4 thoughts on “Being a lobster and using a hammer: “homuncular flexibility” and distal attribution

  1. I think spending a little more time thinking about the metaphor of senses is valuable, particularly in social interactions. For example, if we think of having a conversation while looking at each other, then what I see is nearly 100% different from what you see. But if I say “Oh, do you smell that bread baking?” then we’re both having an identical sensory experience: smell is inherently a communal, shared, localized sense.

    I think that example is from The Transmission of Affect, in which the late Teresa Brennan makes some very nice points about the ways in which we understand emotion in similar kinds of ways. I think it’d be up your alley, actually, although the approach she takes differs significantly from yours.

  2. Great comment — and I appreciate the pointer.

    It’s interesting how the lack of substantial difference in sensory input with smell comes along with some vacillation in how we talk about smells (vs. sights): we talk about the smells themselves — locating them either as perceptual objects or scents in the air — but also about the distal objects.

    More generally, if there was no difference in perceptual experience between people, then a broader version of this vacillation — and problem for our communication being meaningful — would obtain.

  3. This is very interesting.

    A lot of time, in Eastern “Internal” Martial Arts, the practitioners often require to learn to “feel the Qi/Chi” and do certain mental imaginations such as rings, spheres etc.

    I believe such mental training influences the way the body functions, and may even re-map the homunculus a certain way, giving the pratitioner “higher” abilities.

    I thinks Qi/Chi and other forms of “energetics” practices is an illusion, kind of like a virtual reality machine that works by influencing the pratitioners’ most complex organ – the brain.

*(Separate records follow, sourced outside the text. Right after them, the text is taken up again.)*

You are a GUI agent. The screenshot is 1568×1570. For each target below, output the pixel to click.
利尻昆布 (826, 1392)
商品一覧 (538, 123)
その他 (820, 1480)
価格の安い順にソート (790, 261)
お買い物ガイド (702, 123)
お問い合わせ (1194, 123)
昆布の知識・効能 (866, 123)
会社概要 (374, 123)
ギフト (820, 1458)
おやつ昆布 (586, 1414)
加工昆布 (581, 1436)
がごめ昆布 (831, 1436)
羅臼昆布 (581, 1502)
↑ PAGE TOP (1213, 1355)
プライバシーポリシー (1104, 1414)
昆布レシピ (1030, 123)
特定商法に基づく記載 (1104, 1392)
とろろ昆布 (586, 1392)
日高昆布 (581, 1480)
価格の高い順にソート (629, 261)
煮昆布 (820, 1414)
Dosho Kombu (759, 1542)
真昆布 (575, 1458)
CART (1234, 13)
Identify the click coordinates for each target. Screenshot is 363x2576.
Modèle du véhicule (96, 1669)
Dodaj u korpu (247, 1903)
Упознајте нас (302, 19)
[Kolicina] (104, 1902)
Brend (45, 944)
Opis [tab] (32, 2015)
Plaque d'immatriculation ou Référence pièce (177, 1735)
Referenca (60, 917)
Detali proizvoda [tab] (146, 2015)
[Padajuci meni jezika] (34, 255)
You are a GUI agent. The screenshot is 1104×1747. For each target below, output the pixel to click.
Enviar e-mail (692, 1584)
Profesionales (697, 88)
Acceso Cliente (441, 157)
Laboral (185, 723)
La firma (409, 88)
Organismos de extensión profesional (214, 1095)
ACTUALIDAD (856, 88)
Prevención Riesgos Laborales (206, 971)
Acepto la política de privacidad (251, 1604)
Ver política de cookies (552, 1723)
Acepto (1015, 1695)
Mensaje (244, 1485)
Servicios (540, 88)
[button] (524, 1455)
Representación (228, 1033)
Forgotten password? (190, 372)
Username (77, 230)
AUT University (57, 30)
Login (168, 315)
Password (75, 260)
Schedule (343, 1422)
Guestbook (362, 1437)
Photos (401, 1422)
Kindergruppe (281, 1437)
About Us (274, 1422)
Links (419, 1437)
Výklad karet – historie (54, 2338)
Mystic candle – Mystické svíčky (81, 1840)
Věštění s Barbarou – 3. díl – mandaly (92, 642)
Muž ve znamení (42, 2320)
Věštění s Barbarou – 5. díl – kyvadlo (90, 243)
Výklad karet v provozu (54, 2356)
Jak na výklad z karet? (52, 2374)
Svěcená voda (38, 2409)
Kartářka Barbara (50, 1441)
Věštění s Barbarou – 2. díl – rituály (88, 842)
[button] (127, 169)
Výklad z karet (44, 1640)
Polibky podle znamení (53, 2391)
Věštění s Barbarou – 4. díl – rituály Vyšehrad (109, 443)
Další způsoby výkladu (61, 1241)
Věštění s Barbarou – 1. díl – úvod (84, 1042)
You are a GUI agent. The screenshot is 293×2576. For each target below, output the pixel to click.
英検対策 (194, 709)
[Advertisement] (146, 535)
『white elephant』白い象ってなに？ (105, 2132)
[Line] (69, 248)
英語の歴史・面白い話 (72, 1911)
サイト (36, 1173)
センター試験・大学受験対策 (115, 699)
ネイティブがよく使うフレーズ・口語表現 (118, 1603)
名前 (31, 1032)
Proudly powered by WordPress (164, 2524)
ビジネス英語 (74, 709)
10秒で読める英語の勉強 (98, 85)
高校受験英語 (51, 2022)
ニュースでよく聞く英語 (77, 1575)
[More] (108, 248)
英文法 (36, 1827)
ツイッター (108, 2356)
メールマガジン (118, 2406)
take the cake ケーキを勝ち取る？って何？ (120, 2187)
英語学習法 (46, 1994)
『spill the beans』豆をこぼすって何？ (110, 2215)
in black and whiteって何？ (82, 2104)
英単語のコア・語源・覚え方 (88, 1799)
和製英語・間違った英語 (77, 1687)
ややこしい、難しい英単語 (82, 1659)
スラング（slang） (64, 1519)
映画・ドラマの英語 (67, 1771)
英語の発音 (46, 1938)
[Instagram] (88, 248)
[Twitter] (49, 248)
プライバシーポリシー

  4. Hey, thanks for this, I’m going to try and attack Shaun Gallagher’s anti-representationalist argument for skill acquisition/refinement in the last tute presentation of my degree on Monday. I’m fairly happy with my argument for minimal representations, but as a tradesman carpenter who has also started quite a few apprentices over the years, who’ll be talking to younger, fresh-from-school classmates and academics, I think a little demonstration that there is some representation required in first starting to use a hammer correctly would be a nice little empirical demonstration.